(Excerpts from a dataset)
##########

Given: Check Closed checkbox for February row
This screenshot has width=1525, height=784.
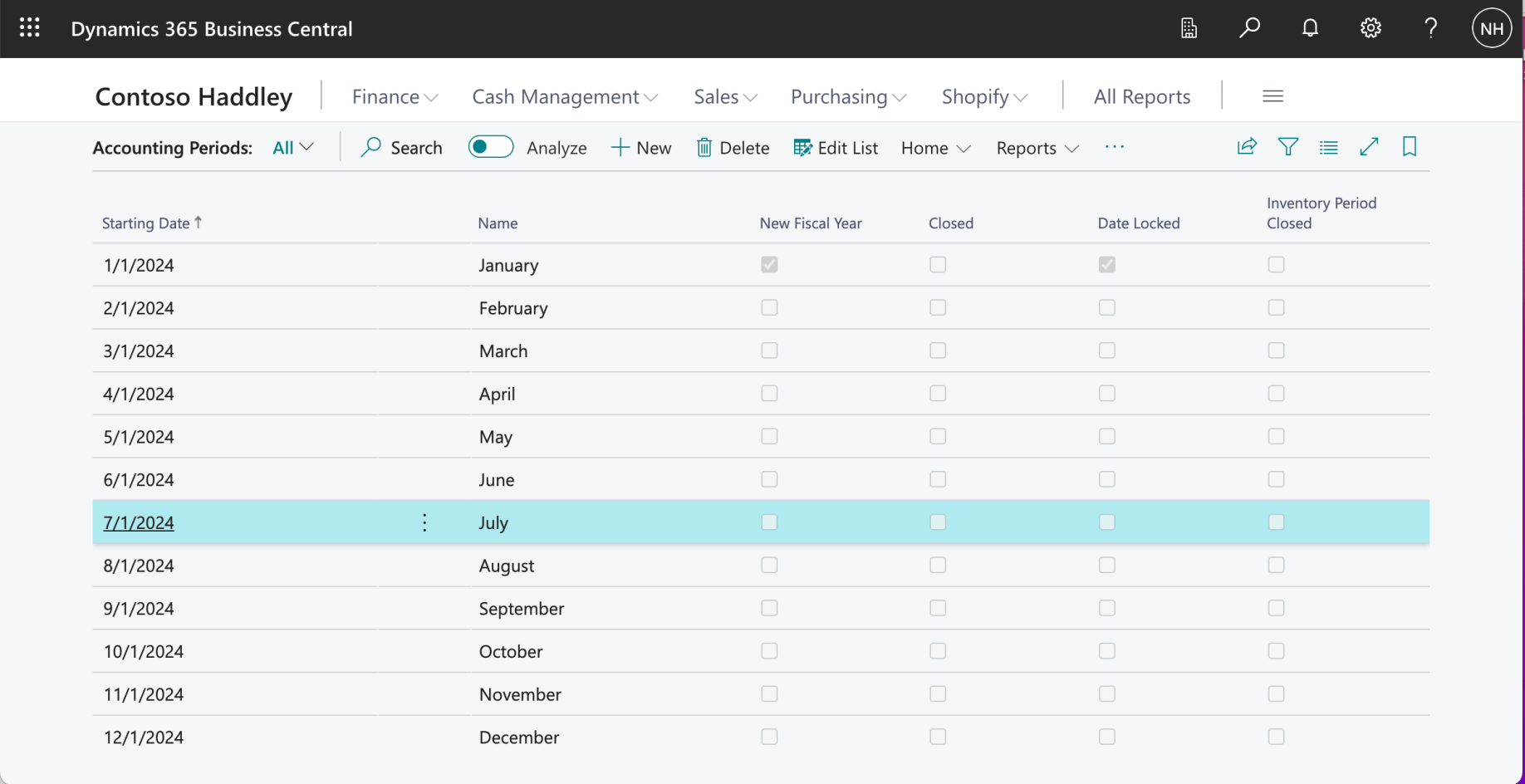Looking at the screenshot, I should pyautogui.click(x=938, y=307).
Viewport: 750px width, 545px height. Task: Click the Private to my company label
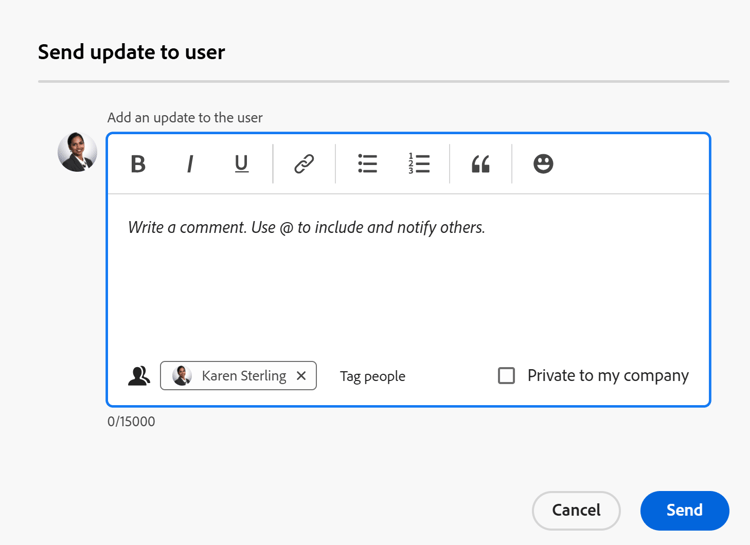click(608, 376)
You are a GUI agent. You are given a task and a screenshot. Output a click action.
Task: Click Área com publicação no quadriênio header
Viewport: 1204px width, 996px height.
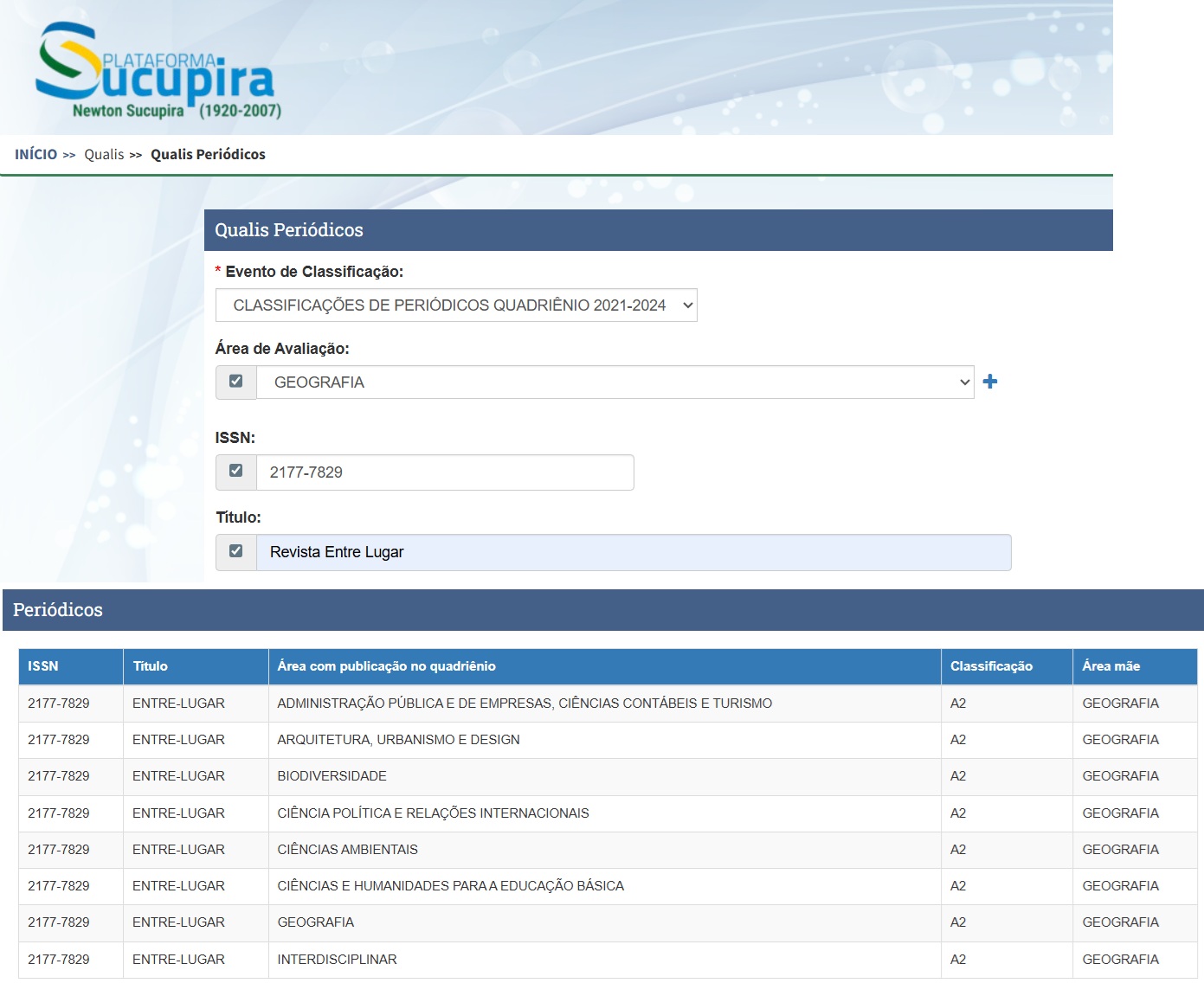coord(386,666)
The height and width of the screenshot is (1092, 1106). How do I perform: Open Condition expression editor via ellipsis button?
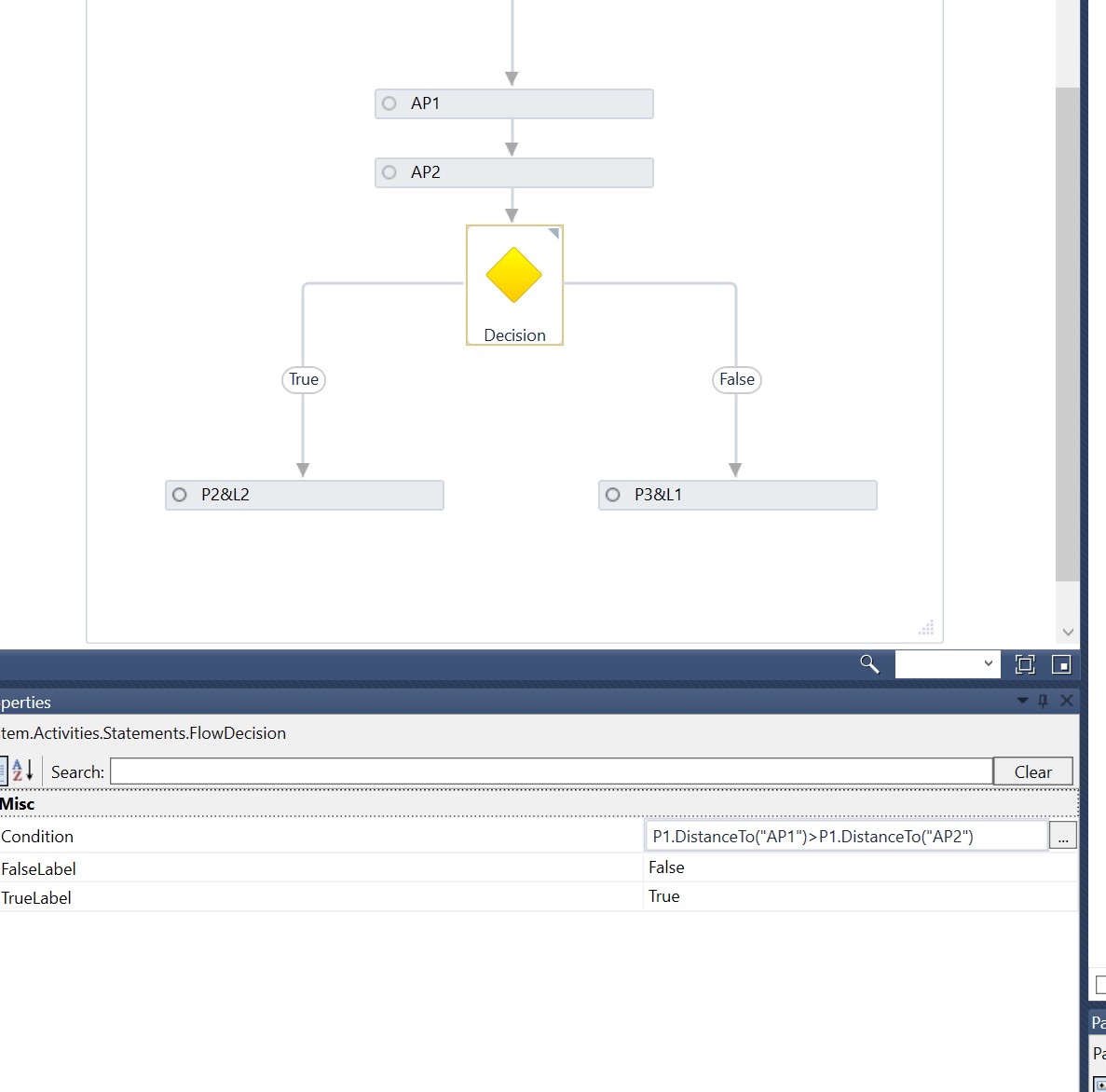(x=1062, y=836)
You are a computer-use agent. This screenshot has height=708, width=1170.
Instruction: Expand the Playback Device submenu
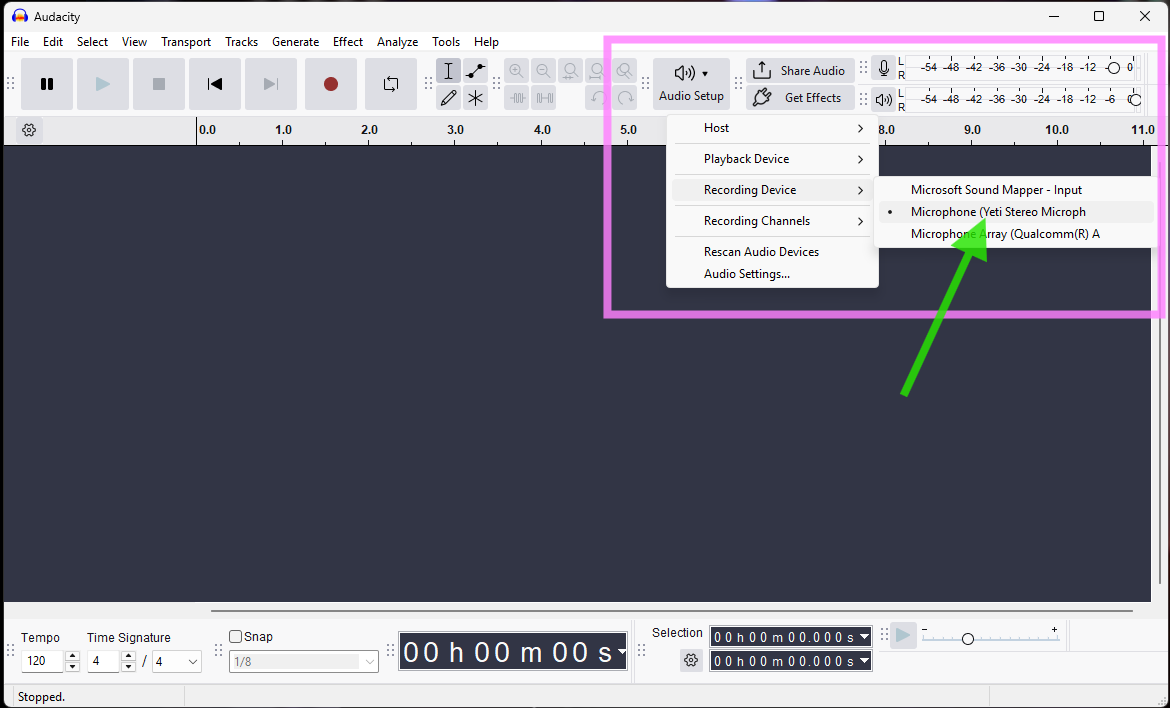point(770,159)
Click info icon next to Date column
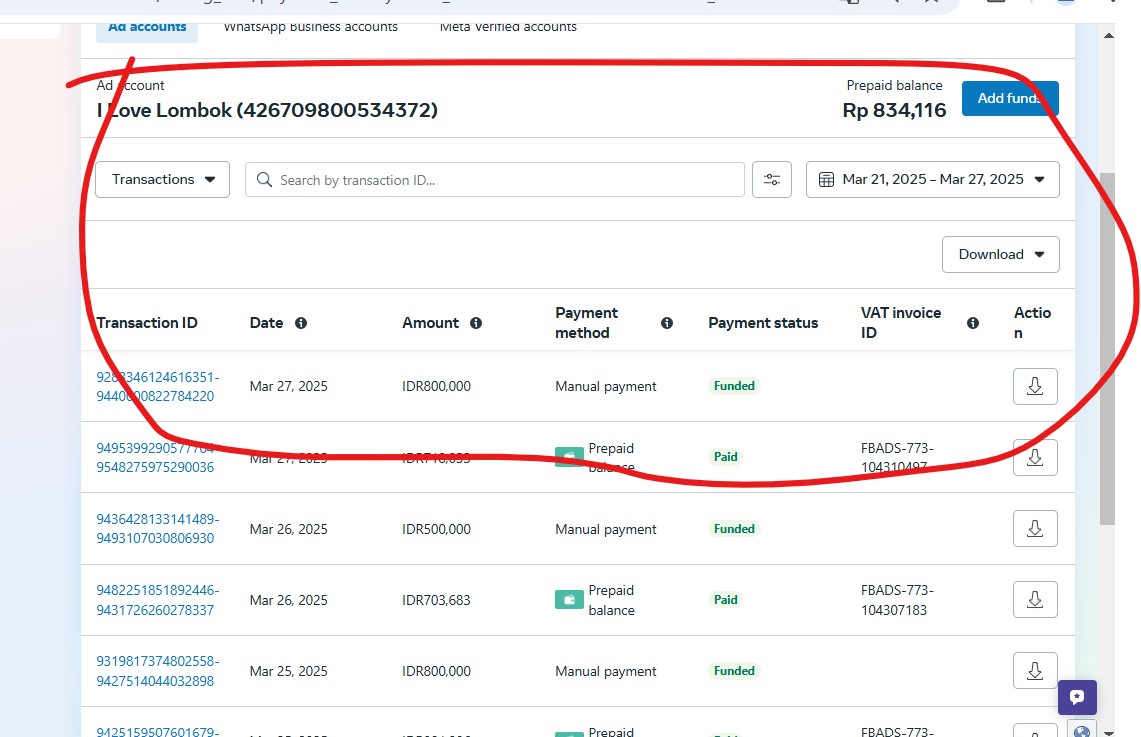Viewport: 1141px width, 737px height. click(301, 323)

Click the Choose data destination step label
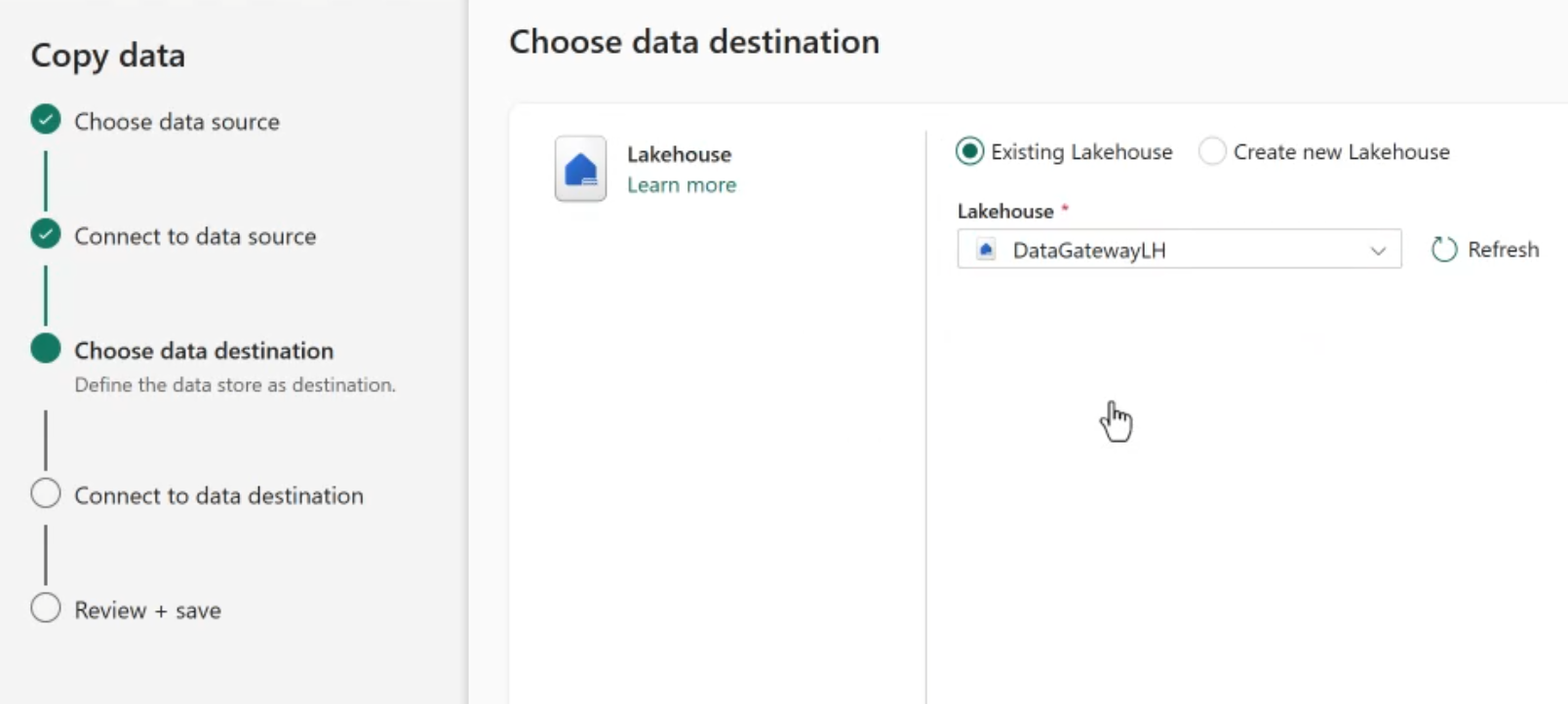(x=204, y=350)
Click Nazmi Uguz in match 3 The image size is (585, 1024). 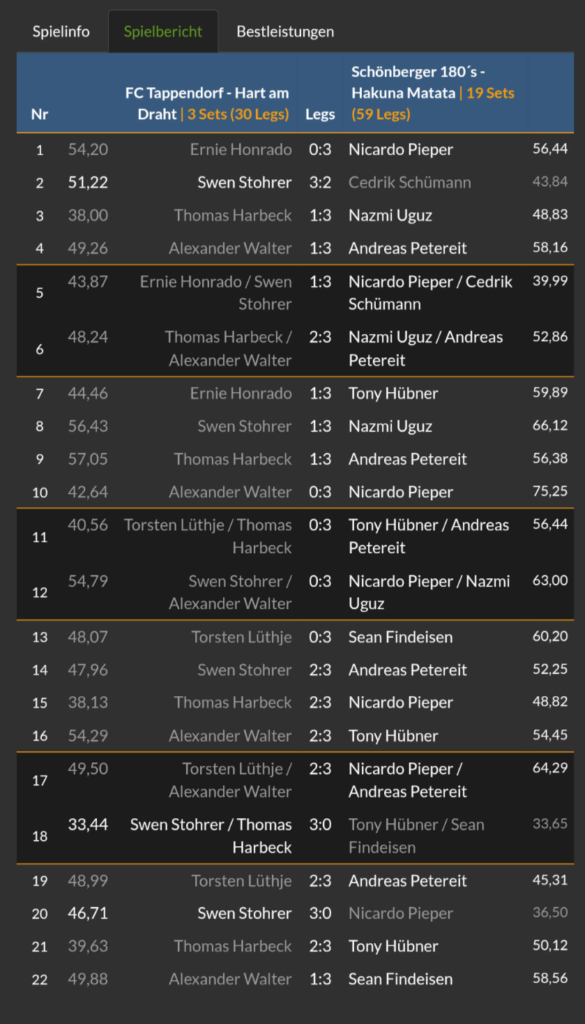click(390, 216)
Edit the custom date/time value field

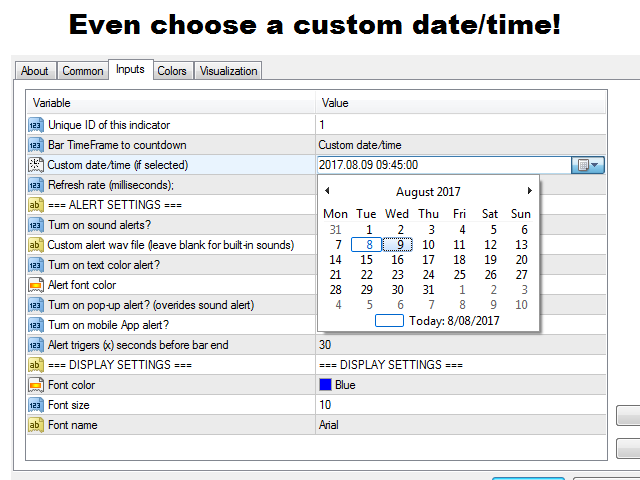tap(440, 165)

##########

What to do
Write out exactly the opening lines of the data, stopping after the line that holds "Task: Click Área". Exclude pictures.

Response to the task
Given: Check Closed checkbox for February row
This screenshot has width=1525, height=784.
Looking at the screenshot, I should pyautogui.click(x=938, y=307).
Viewport: 750px width, 545px height. Task: Click the Private to my company label
click(608, 376)
You are a GUI agent. You are given a task and a screenshot. Output a click action.
Task: Click Área com publicação no quadriênio header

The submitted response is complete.